Exercise brief — From the entries below, print exactly the span beginning with the line holding "Instruction: Click the" and ending with the line holding "The image size is (1000, 591).", endpoints included, and skip any pictures.

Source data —
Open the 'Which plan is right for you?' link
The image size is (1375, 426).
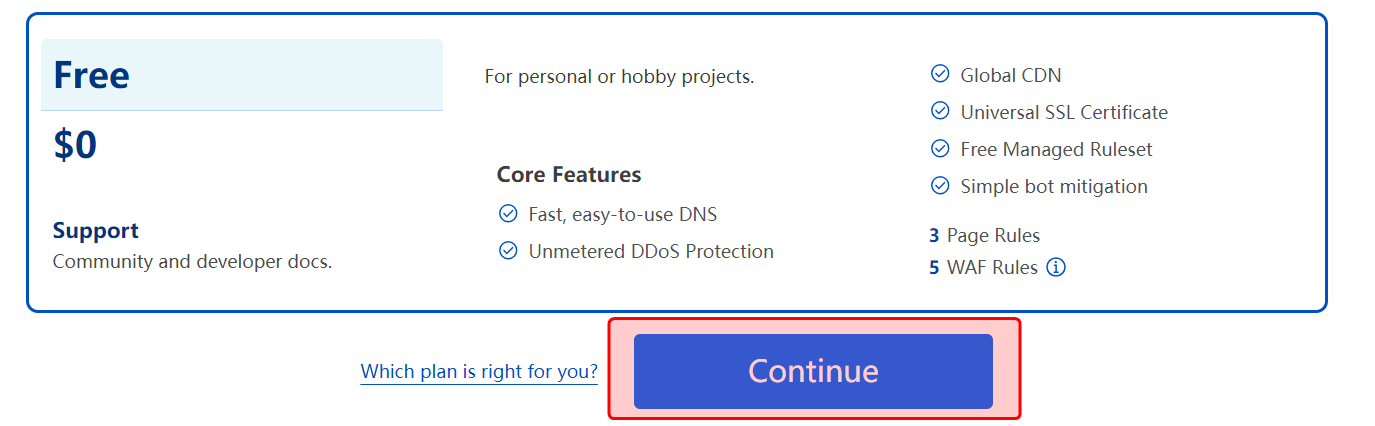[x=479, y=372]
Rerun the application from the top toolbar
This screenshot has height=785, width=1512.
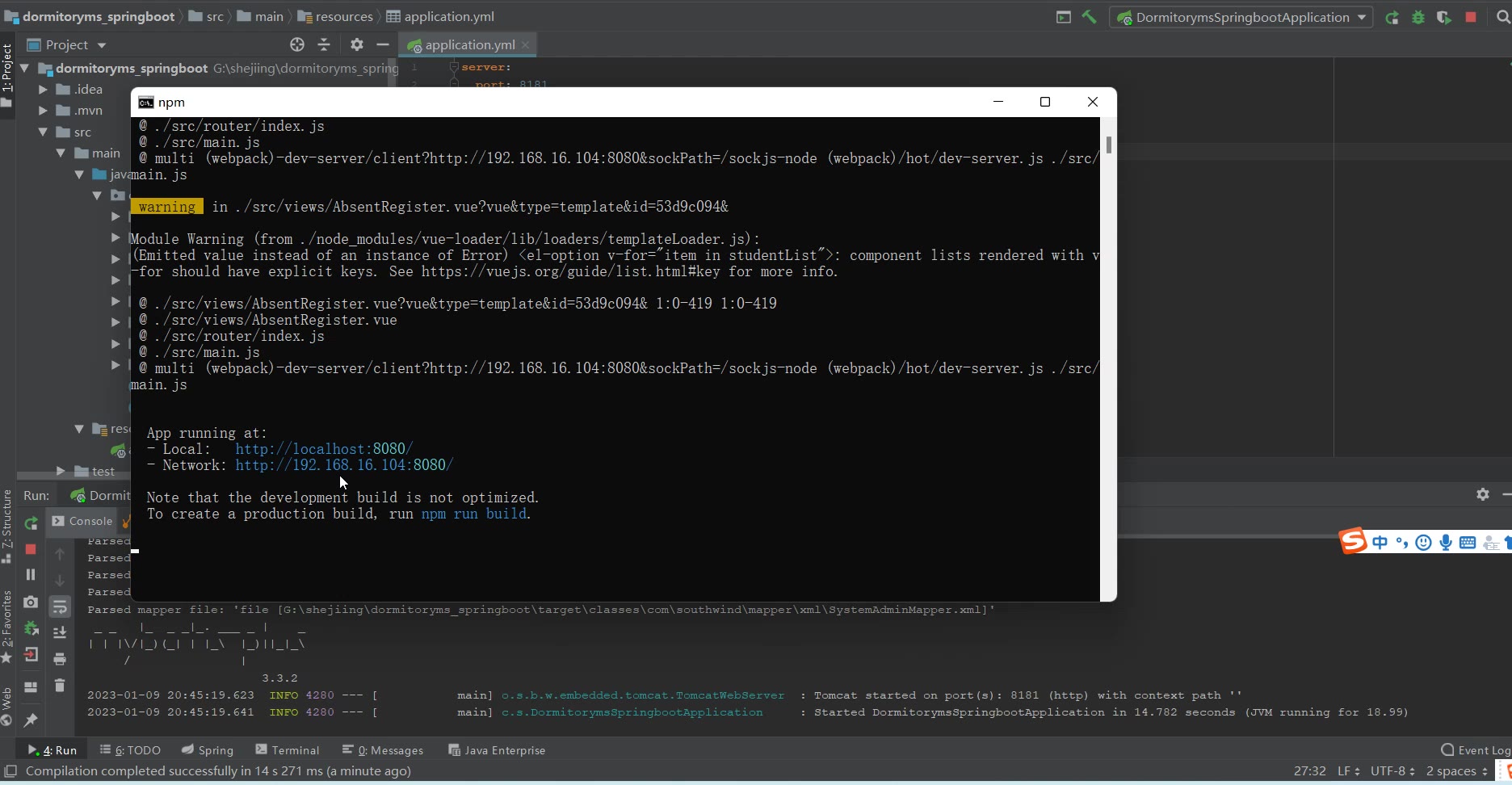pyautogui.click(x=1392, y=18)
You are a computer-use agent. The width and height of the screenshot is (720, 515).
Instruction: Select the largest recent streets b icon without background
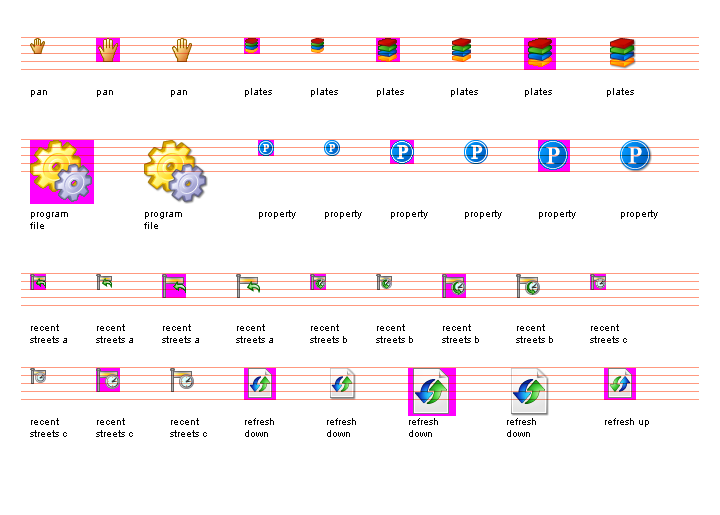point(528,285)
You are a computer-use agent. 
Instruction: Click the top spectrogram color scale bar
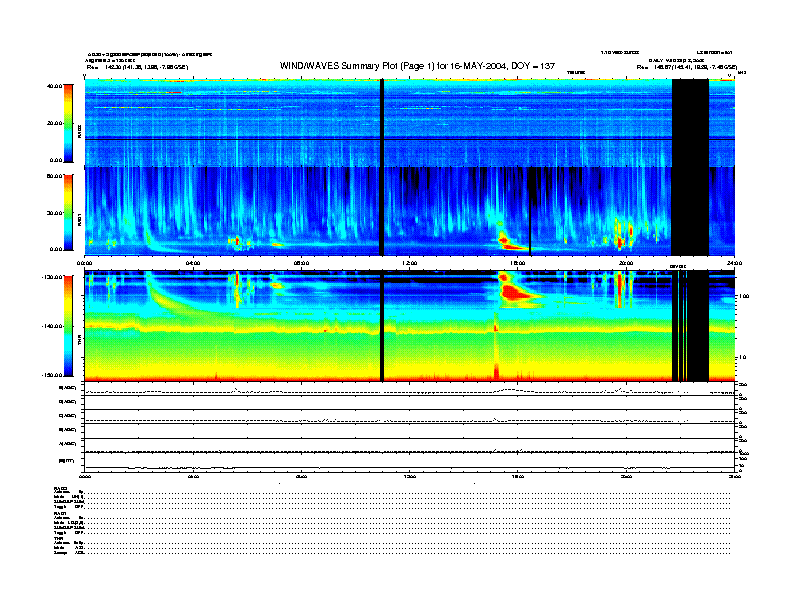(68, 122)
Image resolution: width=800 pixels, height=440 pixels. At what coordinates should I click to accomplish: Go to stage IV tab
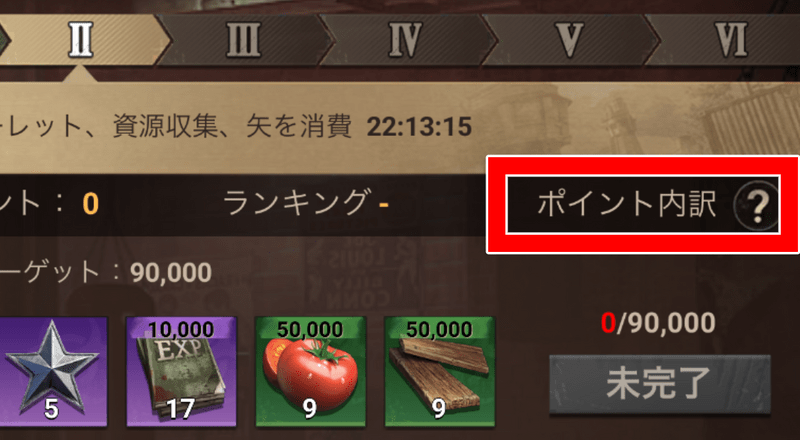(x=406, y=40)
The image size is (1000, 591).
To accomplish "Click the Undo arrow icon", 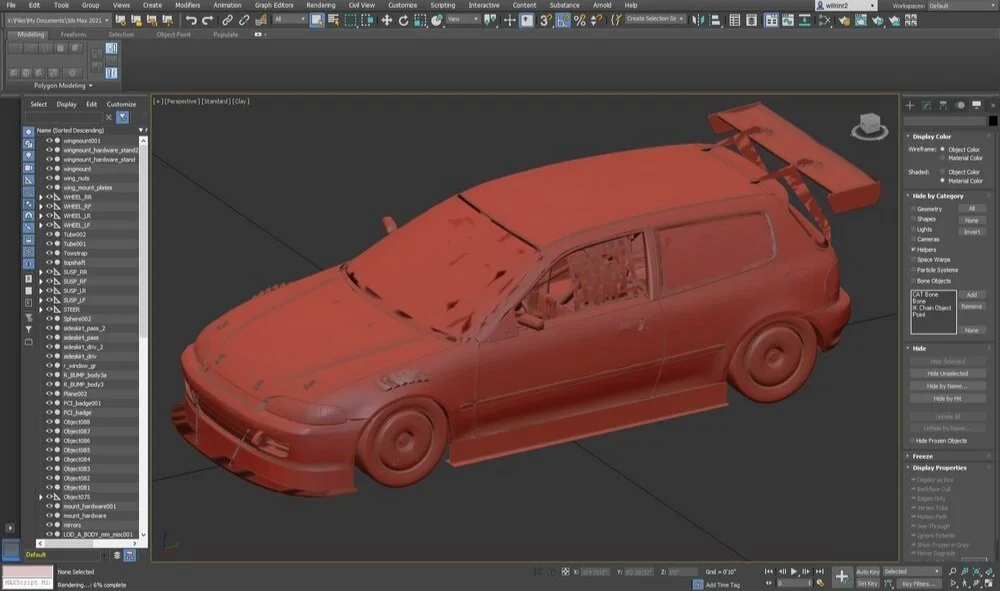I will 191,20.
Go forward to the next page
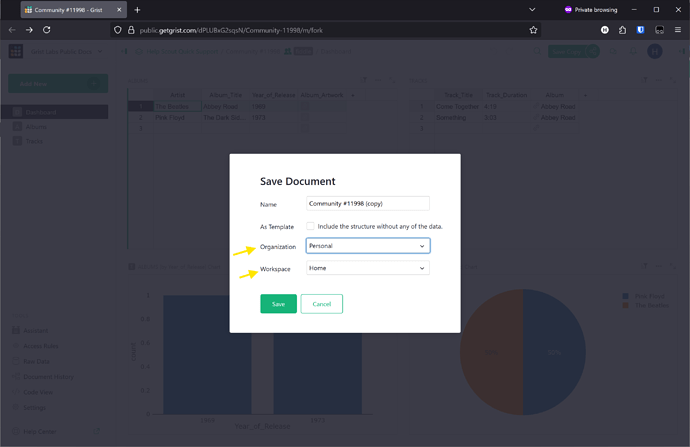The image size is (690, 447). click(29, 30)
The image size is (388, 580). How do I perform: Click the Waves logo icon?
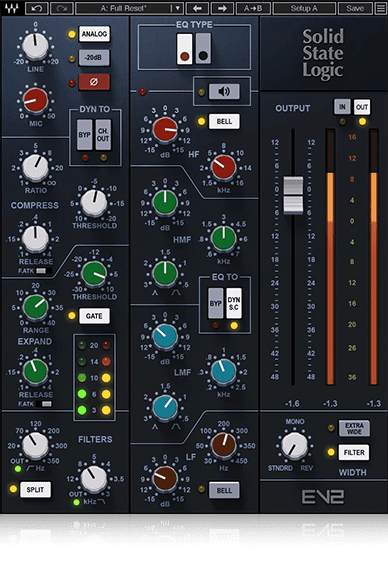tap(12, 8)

Solved problem —
Instruction: Click the top spectrogram color scale bar
(68, 122)
Image resolution: width=800 pixels, height=440 pixels. At what coordinates should I click to accomplish: Go to stage IV tab
(x=406, y=40)
The image size is (1000, 591).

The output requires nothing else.